The system is a mess regardless of who’s president, said Max Stier, president and chief executive of the Partnership for Public Service. The executive branch has about 1,200 positions for political appointees that require Senate approval, far more than any other democracy — a “vestige of the spoils system,” Stier said.
“It’s an unmanageable number,” he added, “and every president has had trouble trying to get their leadership in real time because of the volume of folks you’re talking about.”
During the Obama administration, Senate Democrats became so fed up with Republicans’ obstructions that in 2013, they changed Senate rules, reducing the number of votes needed to bring up a nomination for debate and confirmation from 60 to 51.
Although that change helped sweep in a number of Obama appointees, it provoked Republicans — then the minority party — to use other procedural options to at least delay nominees. Democrats are doing the same now.

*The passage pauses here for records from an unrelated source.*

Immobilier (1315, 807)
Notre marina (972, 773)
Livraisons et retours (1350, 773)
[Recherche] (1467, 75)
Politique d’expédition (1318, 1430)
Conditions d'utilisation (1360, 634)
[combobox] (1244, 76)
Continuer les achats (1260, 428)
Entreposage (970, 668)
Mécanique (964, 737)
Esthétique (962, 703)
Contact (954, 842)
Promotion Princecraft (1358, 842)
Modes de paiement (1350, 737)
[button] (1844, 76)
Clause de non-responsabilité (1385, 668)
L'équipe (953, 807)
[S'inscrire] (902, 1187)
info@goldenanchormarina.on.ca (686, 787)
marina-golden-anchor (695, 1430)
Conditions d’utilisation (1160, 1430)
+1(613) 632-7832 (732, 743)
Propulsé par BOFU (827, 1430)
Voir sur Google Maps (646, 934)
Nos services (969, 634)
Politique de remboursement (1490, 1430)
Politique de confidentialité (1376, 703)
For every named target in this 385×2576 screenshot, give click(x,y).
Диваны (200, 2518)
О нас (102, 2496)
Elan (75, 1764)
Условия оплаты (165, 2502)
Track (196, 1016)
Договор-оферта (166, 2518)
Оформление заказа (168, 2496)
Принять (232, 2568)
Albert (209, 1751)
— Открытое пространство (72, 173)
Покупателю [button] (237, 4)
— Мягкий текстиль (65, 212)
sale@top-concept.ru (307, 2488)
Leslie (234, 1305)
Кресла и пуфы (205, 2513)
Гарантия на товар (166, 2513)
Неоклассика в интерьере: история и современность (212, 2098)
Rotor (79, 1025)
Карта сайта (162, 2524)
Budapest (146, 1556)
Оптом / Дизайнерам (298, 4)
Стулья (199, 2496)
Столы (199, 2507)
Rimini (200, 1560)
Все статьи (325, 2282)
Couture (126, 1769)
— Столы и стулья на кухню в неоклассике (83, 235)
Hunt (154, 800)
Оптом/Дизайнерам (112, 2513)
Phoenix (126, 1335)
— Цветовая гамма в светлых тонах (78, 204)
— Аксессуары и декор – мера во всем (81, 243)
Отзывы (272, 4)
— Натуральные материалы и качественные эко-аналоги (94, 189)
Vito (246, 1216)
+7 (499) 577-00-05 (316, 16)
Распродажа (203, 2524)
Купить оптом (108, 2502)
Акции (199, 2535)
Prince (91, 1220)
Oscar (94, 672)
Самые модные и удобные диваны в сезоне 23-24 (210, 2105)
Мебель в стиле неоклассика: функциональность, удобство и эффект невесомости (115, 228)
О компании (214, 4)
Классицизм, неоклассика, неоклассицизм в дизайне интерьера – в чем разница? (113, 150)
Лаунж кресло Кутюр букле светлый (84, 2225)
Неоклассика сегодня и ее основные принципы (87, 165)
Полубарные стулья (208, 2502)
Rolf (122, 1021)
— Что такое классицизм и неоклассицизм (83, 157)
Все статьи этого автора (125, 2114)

Yet Senate Republicans are complicit as well in holding up Trump nominees, literally. Any senator can secretly put a “hold” on a nominee to stop action, and Republicans have done so — to oppose the individual, extract some unrelated concession from the president or retaliate for some perceived wrong.
“It’s not strictly a partisan issue,” Stier said. “For many of them, the holds have been placed by Republicans, not by Democrats.”
Sen. Cory Gardner, a Colorado Republican, this year used a hold to temporarily block all Justice Department nominations. He said Atty. Gen. Jeff Sessions had broken an agreement over federal treatment of Colorado’s legal marijuana businesses.